Comme ses copains, Elias a une petite amie mais ce sentiment amoureux dont on parle tant ne le lui sera révélé qu’avec l’arrivée d’Alexander (Marius De Saeger), son nouveau voisin venu avec son père et sa petite sœur de Bruxelles. Alexander est beau, libre. Il intègre la classe d’Elias, son groupe d’amis, et bouleverse la vie du jeune garçon qui ne comprend pas ce qui lui arrive. C’est à cette initiation sentimentale que s’intéresse le réalisateur et au vain combat d’Elias pour lutter contre son désir irrépressible « d’être avec Alexander ». Car, bien que ne vivant pas dans un milieu homophobe, bien que l’insulte de « tafiole » ne soit proférée que par quelques rares crétins du village, bien qu’entouré de gens aimants et bienveillants, Elias s’interdit cet amour qui n’est pas dans la « norme » et dont il a honte.
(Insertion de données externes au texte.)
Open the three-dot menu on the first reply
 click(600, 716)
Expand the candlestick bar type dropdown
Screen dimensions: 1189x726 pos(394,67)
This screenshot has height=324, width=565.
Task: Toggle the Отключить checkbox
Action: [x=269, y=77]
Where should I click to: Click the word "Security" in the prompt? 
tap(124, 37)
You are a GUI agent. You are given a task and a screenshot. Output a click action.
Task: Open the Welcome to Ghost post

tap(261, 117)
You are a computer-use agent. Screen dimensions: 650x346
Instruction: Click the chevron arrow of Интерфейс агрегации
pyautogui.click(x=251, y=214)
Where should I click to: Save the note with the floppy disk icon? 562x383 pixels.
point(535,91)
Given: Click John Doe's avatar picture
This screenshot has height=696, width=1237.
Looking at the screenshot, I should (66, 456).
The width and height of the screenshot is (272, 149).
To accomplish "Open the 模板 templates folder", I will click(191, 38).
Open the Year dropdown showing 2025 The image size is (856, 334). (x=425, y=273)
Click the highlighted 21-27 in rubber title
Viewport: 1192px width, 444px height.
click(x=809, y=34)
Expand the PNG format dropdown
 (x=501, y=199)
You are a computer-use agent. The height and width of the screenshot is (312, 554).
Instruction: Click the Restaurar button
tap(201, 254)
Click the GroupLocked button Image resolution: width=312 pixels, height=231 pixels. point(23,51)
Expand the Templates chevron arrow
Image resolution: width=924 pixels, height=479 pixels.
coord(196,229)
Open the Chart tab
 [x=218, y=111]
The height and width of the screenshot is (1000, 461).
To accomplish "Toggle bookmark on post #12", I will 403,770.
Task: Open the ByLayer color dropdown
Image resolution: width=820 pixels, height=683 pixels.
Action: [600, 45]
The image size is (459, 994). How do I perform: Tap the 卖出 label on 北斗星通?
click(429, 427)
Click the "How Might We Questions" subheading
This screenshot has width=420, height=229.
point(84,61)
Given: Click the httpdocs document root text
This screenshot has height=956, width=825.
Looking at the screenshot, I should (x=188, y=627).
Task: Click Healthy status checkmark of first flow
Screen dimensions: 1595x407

Il passe de l’ivresse des moments partagés avec Alexander qui connaît et accepte son orientation sexuelle, à la douleur du refus, du repli, du déni. Elias porte en lui un jeune cœur trop gros pour sa poitrine, prêt à imploser ou exploser. Tension intime, portée par l’interprétation remarquable de Lou Goossens, et que le réalisateur parvient à faire éprouver au spectateur quelque soit son âge.
Un film qui s’assume
Young Hearts est un mélo efficace, un film sincère, solaire, jalonné des passages obligés d’une love story : premiers regards, cristallisation et esquives, échappées belles en bicyclette dans une nature luxuriante, généreuse et complice, « baisers volés », « cheveux au vent », baignades joyeuses en rivière, découverte d’un lieu secret – ici une maison abandonnée semblable au domaine mystérieux du Grand Meaulnes, et même une sorte de voyage de noces dans le fief bruxellois d’Alexander. L’issue en sera forcément heureuse : le coming of age passant par un coming out.
Présenté à la Berlinale 2024, cette romance queer tous publics, musicale et colorée, est sensible sans être totalement mièvre. Mais comme le disait Truffaut à propos des chansons d’amour qu’il adorait : « plus elles sont bêtes, plus elles sont vraies ». Ce film,plus subtil qu’il n’y paraît, assume.